--- Excerpted records ---

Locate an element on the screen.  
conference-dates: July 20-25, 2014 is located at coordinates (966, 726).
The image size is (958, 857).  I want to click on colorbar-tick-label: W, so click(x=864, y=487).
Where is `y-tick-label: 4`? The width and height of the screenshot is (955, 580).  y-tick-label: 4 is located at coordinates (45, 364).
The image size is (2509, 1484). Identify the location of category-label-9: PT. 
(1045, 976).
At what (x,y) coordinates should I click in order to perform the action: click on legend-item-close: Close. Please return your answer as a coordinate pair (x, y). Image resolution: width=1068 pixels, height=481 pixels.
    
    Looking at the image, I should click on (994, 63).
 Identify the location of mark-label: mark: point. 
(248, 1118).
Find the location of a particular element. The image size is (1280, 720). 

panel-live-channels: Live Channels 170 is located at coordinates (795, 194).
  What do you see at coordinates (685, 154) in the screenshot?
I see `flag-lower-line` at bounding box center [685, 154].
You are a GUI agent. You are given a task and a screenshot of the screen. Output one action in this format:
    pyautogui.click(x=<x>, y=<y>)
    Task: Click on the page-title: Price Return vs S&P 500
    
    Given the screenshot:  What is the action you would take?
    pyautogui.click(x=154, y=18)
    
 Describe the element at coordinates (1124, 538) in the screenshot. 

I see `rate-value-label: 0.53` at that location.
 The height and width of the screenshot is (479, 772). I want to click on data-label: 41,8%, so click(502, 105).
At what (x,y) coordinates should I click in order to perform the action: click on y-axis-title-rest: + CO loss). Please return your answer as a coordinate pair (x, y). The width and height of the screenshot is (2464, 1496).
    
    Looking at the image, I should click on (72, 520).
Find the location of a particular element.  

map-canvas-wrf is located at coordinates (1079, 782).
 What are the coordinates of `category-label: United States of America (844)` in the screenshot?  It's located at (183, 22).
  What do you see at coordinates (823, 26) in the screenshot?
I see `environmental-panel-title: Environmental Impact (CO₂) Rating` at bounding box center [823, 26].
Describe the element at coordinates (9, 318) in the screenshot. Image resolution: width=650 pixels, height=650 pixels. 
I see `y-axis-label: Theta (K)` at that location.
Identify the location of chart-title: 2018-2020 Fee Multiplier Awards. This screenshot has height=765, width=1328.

--- Exercise brief ---
Reproduce the stretch of the material from the line containing "The image size is (958, 857)." through the line containing "(1045, 976).", both ends included, with nothing altered.

--- Solution for this task ---
The image size is (958, 857).  I want to click on colorbar-tick-label: W, so click(x=864, y=487).
Where is `y-tick-label: 4`? The width and height of the screenshot is (955, 580).  y-tick-label: 4 is located at coordinates (45, 364).
The image size is (2509, 1484). Identify the location of category-label-9: PT. 
(1045, 976).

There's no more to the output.